Dacron, a polyester used in clothing fiber, is made of alternating dimethyl terephthalate and ethylene glycol monomers.
- Draw the structure of a Dacron tetramer (in other words, four monomers linked together).
- Water is a side product of glycolic acid polymerization. What is the equivalent side product in Dacron production?
Nylon 6,6 is a widely used polyamide composed of alternating monomers. Nylon 6,6 has the structure shown below -the region within the parentheses is the repeating unit, with 'n' indicating a large number of repeats. Identify the two monomeric compounds used to make the polymer.
The Gabriel synthesis of primary amines
The Gabriel synthesis, named after the 19th-century German chemist Siegmund Gabriel, is a useful way to convert alkyl halides to amines and another example of \(S_N2\) and acyl substitution steps in the laboratory. The nitrogen in the newly introduced amine group comes from phthalimide. In the first step of the reaction, phthalimide is deprotonated by hydroxide, then in step 2 it acts as a nucleophile to displace a halide in an \(S_N2\) reaction (phthalimide is not a very powerful nucleophile, so this reaction works only with unhindered primary or methyl halides).
Step 3 is simply a pair of hydrolytic acyl substitution steps to release the primary amine, with an aromatic dicarboxylate by-product.

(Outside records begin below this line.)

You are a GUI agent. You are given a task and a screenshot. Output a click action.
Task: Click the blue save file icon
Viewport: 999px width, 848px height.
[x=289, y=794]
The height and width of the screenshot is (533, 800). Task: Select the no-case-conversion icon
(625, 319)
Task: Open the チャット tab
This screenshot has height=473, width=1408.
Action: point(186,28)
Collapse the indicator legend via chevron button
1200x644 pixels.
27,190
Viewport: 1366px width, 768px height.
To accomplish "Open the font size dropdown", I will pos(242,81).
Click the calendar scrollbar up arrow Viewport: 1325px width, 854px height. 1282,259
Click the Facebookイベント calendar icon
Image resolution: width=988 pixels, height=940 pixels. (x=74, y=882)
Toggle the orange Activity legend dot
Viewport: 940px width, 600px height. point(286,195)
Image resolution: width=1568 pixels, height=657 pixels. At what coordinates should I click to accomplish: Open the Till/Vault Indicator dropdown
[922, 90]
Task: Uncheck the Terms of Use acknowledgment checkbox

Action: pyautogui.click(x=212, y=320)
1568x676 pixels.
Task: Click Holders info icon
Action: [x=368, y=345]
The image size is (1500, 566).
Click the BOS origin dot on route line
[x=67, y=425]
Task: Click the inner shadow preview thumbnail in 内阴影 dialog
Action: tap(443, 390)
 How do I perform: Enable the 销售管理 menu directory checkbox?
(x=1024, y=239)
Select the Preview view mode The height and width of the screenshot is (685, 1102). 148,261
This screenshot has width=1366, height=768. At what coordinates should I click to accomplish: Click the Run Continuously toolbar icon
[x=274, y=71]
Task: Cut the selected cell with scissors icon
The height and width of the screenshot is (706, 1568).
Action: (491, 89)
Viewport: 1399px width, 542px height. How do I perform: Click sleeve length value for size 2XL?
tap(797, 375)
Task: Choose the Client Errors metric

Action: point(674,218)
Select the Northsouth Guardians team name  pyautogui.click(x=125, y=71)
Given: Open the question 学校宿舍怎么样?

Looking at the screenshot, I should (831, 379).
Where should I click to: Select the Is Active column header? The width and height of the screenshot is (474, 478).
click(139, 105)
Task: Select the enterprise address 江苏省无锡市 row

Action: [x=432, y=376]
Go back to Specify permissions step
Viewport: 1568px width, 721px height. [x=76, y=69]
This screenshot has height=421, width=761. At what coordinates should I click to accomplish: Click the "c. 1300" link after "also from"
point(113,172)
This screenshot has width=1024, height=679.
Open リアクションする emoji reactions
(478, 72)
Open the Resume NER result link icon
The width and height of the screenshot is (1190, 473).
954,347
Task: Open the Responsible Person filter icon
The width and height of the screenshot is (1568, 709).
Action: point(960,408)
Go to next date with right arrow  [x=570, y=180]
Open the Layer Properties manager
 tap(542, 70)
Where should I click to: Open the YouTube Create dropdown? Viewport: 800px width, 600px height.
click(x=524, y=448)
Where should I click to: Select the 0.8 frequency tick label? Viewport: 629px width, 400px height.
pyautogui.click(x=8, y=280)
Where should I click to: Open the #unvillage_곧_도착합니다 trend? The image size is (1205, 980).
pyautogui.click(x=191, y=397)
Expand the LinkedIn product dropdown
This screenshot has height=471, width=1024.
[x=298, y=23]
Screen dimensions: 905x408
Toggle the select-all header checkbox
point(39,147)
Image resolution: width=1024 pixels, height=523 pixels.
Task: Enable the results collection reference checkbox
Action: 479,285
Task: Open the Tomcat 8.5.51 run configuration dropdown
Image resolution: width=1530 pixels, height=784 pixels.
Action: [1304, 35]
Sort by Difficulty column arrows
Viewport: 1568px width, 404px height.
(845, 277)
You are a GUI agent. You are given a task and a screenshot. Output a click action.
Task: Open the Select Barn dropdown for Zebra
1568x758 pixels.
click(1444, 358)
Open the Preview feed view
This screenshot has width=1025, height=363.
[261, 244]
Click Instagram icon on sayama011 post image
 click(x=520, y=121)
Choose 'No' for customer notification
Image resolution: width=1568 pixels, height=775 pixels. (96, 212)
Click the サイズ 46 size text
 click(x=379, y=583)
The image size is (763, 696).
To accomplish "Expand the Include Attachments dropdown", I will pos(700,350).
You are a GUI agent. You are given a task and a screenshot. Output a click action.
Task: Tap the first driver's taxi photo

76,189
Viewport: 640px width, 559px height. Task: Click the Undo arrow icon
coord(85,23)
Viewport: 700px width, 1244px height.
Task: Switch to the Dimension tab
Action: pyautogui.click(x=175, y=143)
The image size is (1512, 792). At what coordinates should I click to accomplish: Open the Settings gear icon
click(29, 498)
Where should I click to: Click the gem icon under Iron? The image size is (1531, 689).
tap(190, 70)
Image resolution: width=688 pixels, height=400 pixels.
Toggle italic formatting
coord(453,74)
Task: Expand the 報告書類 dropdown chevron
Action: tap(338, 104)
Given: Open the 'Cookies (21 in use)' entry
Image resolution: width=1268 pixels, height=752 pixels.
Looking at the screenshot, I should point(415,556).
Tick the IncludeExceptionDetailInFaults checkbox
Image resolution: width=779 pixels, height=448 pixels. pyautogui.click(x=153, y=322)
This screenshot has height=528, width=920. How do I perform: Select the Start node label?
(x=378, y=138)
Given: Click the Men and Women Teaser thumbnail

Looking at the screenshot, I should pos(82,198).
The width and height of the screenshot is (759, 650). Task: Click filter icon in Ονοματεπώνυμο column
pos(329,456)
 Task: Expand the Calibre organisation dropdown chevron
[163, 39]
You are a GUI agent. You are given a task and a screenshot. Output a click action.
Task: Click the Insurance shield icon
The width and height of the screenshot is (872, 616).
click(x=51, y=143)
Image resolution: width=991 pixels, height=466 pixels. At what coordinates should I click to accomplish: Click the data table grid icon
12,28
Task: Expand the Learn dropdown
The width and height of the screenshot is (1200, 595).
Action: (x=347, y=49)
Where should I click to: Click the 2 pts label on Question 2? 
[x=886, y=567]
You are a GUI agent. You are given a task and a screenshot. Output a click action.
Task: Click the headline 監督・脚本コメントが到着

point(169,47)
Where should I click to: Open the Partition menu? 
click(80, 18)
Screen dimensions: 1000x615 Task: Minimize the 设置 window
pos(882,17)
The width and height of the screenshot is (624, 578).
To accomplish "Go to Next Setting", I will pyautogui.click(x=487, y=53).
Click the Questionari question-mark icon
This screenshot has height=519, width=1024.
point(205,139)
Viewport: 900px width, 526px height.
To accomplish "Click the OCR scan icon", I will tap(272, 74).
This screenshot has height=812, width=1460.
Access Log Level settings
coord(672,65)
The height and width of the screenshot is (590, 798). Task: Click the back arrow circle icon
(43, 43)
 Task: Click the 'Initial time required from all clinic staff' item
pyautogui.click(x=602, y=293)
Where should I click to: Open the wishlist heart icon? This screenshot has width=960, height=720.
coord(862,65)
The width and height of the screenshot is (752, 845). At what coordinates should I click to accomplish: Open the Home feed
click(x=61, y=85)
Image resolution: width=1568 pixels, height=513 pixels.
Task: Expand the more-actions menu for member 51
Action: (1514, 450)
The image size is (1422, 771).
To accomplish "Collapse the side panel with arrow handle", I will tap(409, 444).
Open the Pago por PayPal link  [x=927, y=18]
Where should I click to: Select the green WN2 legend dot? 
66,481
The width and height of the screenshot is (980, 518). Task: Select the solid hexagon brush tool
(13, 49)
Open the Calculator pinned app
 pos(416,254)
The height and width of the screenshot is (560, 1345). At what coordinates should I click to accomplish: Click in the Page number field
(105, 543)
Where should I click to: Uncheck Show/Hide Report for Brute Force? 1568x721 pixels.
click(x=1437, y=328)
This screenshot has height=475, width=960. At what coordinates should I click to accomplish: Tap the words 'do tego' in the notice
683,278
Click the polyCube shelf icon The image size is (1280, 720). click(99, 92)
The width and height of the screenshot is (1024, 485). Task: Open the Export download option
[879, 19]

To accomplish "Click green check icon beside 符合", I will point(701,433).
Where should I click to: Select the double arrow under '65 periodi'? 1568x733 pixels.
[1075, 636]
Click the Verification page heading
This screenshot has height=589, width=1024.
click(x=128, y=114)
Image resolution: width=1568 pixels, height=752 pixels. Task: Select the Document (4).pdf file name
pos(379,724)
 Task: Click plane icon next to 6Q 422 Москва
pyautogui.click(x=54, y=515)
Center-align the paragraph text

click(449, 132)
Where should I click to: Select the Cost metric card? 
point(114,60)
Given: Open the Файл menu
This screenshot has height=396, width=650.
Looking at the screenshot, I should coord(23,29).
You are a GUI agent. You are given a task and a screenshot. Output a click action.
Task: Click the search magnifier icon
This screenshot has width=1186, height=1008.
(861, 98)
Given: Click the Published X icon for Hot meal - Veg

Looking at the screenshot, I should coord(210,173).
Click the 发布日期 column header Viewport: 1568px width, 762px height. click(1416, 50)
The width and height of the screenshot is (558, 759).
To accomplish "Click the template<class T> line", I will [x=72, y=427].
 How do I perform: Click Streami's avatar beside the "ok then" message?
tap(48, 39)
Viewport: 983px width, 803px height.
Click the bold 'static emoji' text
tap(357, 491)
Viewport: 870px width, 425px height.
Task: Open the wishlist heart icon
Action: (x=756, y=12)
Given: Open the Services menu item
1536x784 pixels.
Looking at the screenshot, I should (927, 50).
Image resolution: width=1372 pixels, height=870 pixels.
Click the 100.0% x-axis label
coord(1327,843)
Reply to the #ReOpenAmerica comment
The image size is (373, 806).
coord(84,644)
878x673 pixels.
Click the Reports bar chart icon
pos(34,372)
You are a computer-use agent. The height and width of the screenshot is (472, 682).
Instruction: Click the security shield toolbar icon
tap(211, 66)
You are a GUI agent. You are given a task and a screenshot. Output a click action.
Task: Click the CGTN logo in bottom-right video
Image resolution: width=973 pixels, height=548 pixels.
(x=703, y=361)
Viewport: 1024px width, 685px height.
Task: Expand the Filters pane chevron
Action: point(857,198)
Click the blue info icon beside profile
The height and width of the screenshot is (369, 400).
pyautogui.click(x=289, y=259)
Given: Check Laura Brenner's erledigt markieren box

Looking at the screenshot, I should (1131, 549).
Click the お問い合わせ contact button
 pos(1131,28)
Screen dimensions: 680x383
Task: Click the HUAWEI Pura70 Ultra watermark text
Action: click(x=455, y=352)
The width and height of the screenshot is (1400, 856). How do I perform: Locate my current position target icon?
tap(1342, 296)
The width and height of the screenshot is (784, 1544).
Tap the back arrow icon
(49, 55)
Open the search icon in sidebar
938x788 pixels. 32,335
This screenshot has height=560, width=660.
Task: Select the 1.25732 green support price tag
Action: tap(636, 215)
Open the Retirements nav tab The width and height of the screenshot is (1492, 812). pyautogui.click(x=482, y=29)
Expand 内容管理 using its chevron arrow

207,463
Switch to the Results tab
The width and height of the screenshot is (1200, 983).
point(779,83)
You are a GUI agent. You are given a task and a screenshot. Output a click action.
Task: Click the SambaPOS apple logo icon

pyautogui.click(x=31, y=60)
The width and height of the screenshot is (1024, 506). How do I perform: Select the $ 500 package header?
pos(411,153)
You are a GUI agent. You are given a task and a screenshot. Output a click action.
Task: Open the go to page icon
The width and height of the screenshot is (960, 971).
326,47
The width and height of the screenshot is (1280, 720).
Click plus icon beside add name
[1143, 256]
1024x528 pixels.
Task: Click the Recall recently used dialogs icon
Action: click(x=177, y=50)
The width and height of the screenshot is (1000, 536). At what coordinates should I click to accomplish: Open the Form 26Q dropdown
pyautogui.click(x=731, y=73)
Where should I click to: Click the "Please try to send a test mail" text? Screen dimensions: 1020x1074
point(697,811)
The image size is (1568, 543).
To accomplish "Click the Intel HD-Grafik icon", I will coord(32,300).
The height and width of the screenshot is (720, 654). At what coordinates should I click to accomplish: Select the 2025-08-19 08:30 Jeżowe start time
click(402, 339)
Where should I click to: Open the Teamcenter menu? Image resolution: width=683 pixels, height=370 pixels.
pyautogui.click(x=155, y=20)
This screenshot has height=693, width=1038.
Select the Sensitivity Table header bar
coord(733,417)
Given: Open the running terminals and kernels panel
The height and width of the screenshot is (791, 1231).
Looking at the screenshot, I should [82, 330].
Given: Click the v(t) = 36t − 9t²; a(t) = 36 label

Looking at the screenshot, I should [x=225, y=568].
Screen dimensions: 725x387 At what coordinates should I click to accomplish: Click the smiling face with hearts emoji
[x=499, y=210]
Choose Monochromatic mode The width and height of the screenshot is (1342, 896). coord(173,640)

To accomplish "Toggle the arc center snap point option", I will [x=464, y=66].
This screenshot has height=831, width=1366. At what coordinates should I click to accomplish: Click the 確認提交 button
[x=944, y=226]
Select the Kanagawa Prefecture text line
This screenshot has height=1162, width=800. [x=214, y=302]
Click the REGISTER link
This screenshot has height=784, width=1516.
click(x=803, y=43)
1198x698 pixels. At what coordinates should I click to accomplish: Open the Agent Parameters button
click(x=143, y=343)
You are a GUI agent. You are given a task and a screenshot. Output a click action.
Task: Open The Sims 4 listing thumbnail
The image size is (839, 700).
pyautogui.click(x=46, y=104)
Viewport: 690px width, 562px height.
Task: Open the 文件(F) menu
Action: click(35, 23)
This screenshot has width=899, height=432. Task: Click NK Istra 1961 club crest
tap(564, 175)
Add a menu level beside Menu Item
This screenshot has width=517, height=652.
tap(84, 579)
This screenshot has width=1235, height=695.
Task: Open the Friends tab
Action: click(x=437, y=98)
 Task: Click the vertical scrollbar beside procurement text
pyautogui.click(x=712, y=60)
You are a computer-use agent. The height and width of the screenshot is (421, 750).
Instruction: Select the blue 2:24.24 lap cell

Phthalimide contains an 'imide' functional group, and has a \(pK_a\) of approximately 10. What makes the imide group so much more acidic than an amide, which has a \(pK_a\) of approximately 17?
As an alternative procedure, release of the amine in step 3 can be carried out with hydrazine (\(H_2NNH_2\)) instead of hydroxide. Again, this occurs through two nucleophilic acyl substitution reactions.
In 2000, chemists at MIT synthesizing a porphyrin-containing molecule introduced two amine groups using the Gabriel synthesis with hydrazine. Porphyrins, which include the 'heme' in our red blood cells, are an important family of biomolecules with a variety of biochemical function (J. Org. Chem. 2000, 65, 5298).